In embrione era quella cosa che animava quegli esigui settori di cui dicevo della nostra giovinezza. Pensavamo, anche ingenuamente, ma molto generosamente, che il “sistema” occorreva affrontarlo appunto come sistema. Nelle sue molteplici dimensioni, sociale, ambientale, geopolitico (eravamo appunto “terzomondisti”), culturale, antropologico ecc. E che pertanto occorresse, sempre come esigenza embrionale, quella che il marxista statunitense Paul M. Sweezy in seguito, nei primi anni ottanta del Novecento, indicò come “la grande alleanza delle vittime del capitalismo”.
Nella sua visione era in particolare l’esigenza del dialogo tra marxismo e cristianesimo, dopo una visita fatta nell’America Latina e dopo aver assistito alla presenza e alla forza assunta in quel continente dalla Teologia della Liberazione.
Ricordiamo non solo i vari teorici-teologici Gustavo Gutierrez, Leonardo Boff, Clodoveo Boff, Jon Sobrino, Ernesto Cardenal. Nel solo Brasile esistevano allora, ispirate dalla Teologia della Liberazione, circa 100.000 Comunità Ecclesiali di Base coinvolgenti milioni di credenti, di persone povere soprattutto.
Con la repressione operata da papa Wojtyla e dall’allora cardinale Joseph Ratzinger nel corso del tempo il vuoto lasciato da queste comunità di base è stato occupato dalle chiese evengeliche di ispirazione, e di finanziamento, Usa. Queste chiese, com’è noto, costituiscono la base di massa del fascista Bolsonaro.
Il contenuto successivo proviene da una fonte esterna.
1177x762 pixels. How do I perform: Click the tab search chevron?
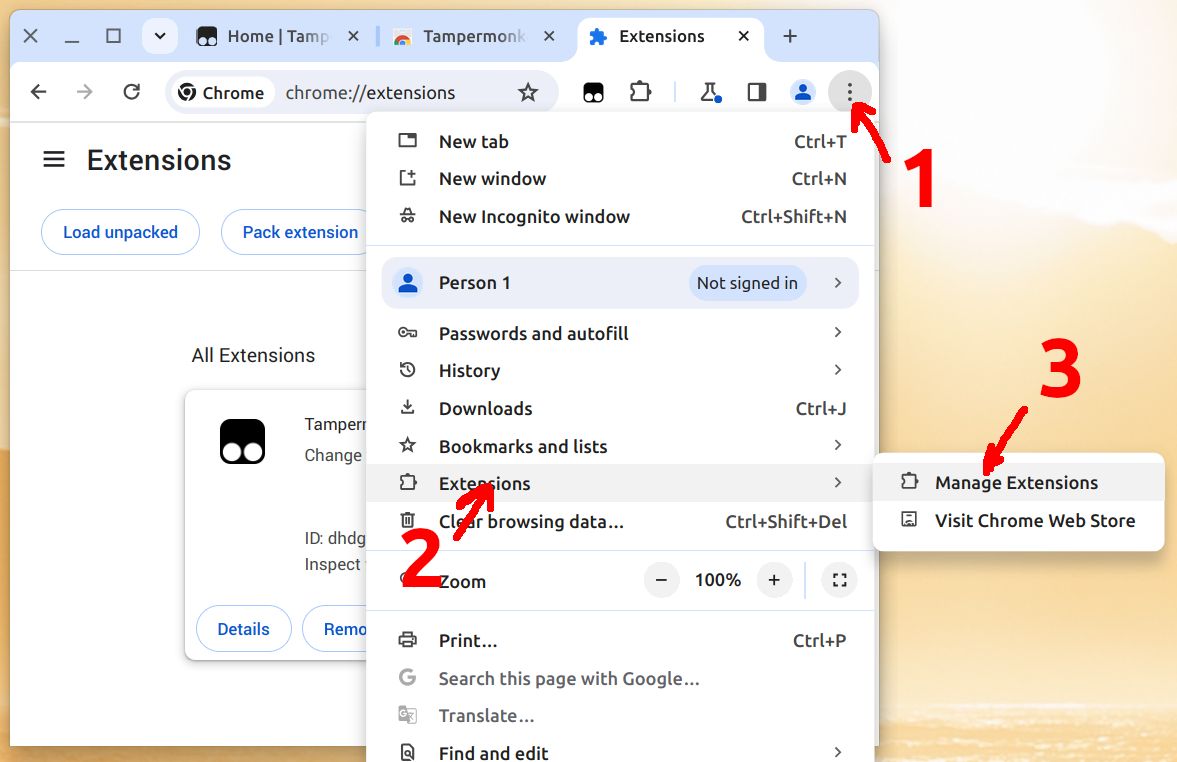pos(160,36)
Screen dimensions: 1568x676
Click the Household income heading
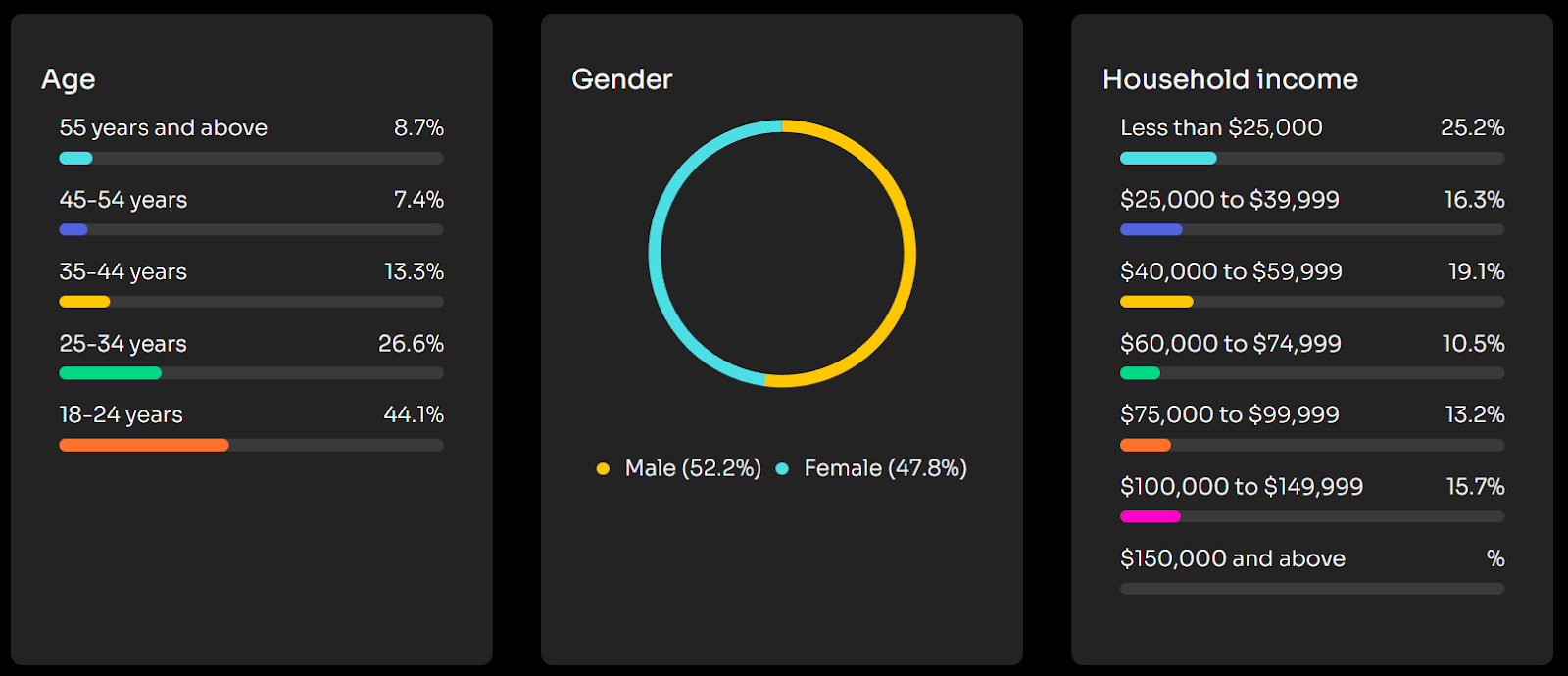coord(1230,79)
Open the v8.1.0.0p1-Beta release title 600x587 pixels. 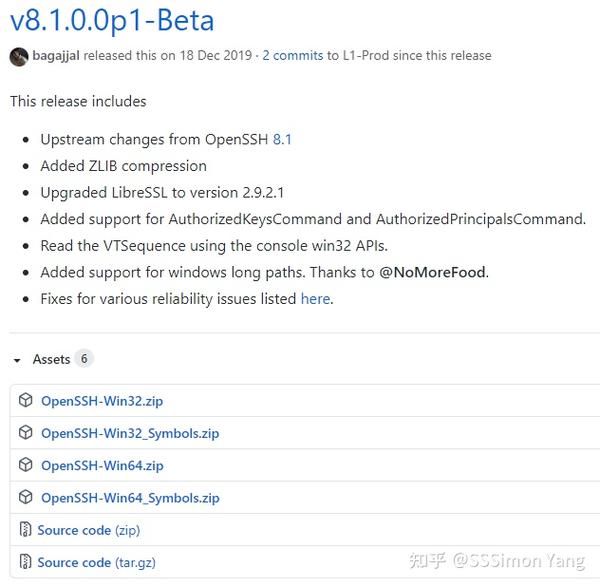pyautogui.click(x=112, y=21)
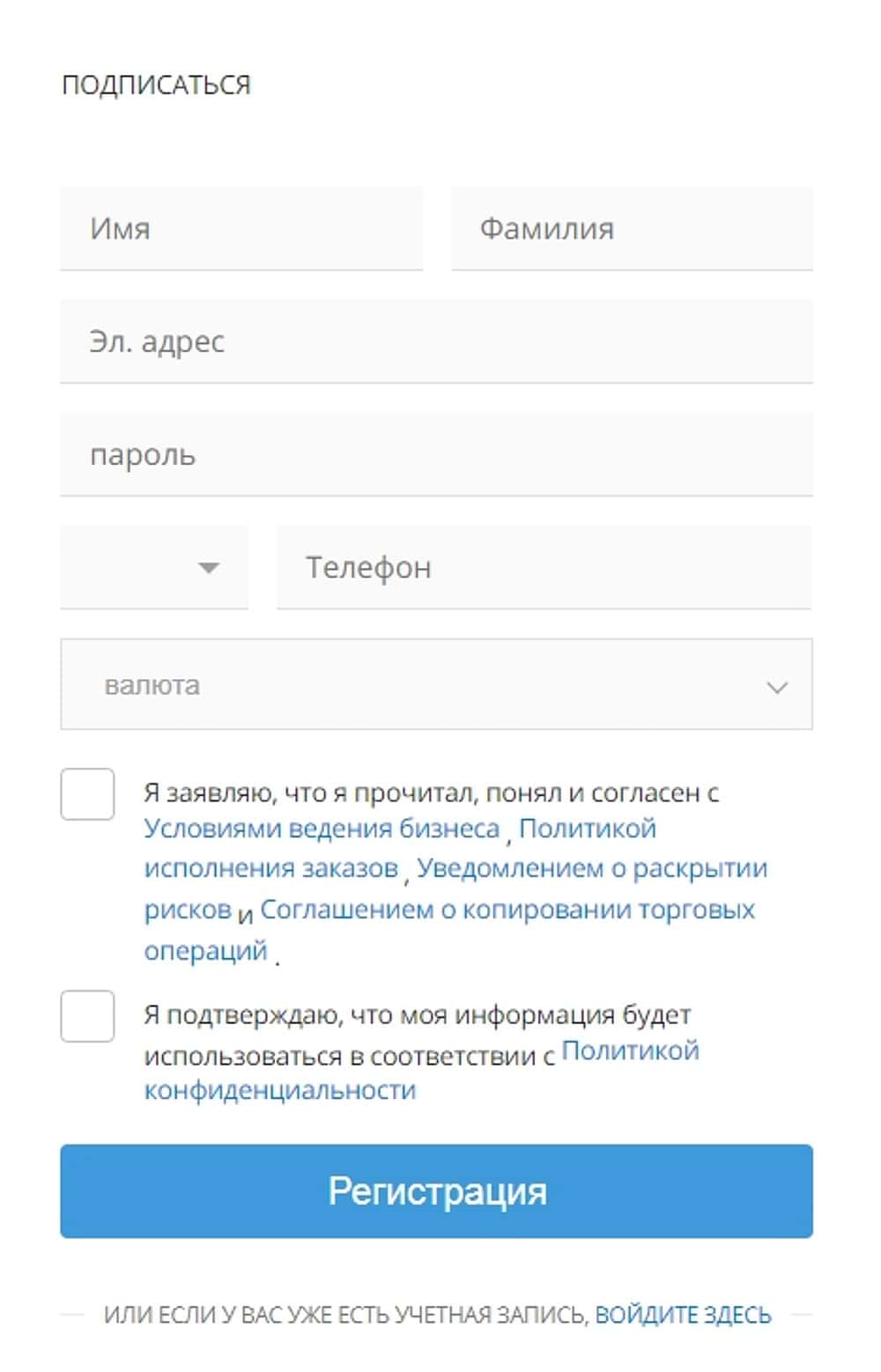This screenshot has width=881, height=1372.
Task: Click the chevron arrow in валюта field
Action: tap(776, 687)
Uno dei principali fautori della deforestazione dell’Amazzonia in combutta con gli agrari latifondisti e con le multinazionali della soia, del legname, dell’agrobusiness ecc.
Oggi Leonardo Boff, non più frate francescano, è una delle coscienze più lucide e più attive del movimento altermondialista, uno dei più attenti e più efficaci critici del malsviluppo. La dimensione sociale e la dimensione ambientale sempre presenti nella sua critica e nelle sue proposte alternative al corso dominante capitalistico su scala mondiale.
Negli anni che furono, entro la sinistra non solo italiana, si assistette a una sorta di concorrenza a proposito della primogenitura dei soggetti sociali e politici. La gerarchia si creava a misura se venisse prima la contraddizione capitale-lavoro salariato, oppure la contraddizione uomo-natura e produzione-ambiente, oppure la contraddizione di genere uomo-donna, oppure la contraddizione sui diritti umani e i diritti civili ecc. Oggi tutto ciò fa parte del passato, è da superare, conformemente a quello che si è argomentato nel presente intervento.
VI.
Conclusione
A conclusione di questa relazione, cito la parte finale di un mio articolo, dal titolo “L’ipocrisia e la retorica al potere. Debito ecologico, debito coloniale e malsviluppo, i grandi assenti nei vertici mondiali sul clima”, comparso sulla rivista online “Sinistra Sindacale”, promossa da Lavoro e Società Cgil, del 21 novembre 2021 e in seguito anche sulla rivista bimestrale “Su la testa” del gennaio 2022.
È solo una indicazione minima, modesta, molto semplice da realizzare. Ecco.
“Che fare?
Esiste una prospettiva. Un’esigenza. Occorre agire come soggetto sociale complessivo. Non separare ciò che non è separabile. L’auspicio è che alle mobilitazioni dei lavoratori partecipino gli ambientalisti (o loro delegazioni) e così che alle mobilitazioni sui cambiamenti climatici e sull’ambiente partecipino sindacati e lavoratrici e lavoratori.
Così si è sperimentato nei Forum Sociali Mondiali e nel movimento altermondialista.
Questo è risultato più agevole nel Sud Globale, a misura delle gravi condizioni in cui si trovano quelle aree del mondo. Con una presenza enorme delle donne, nei movimenti contadini, nei movimenti sindacali e nei movimenti sociali in generale.
Meno facile nei centri capitalistici. Ma è la sfida con cui le classi subalterne, i movimenti antisistemici e i partiti della sinistra alternativa del centro debbono
misurarsi”.
Giorgio Riolo
Testo della relazione svolta al seminario nazionale della Filcams Cgil dal titolo “La memoria, la teoria, l’agire”, tenutosi il 23, 24 e 25 febbraio 2022 a Perugia.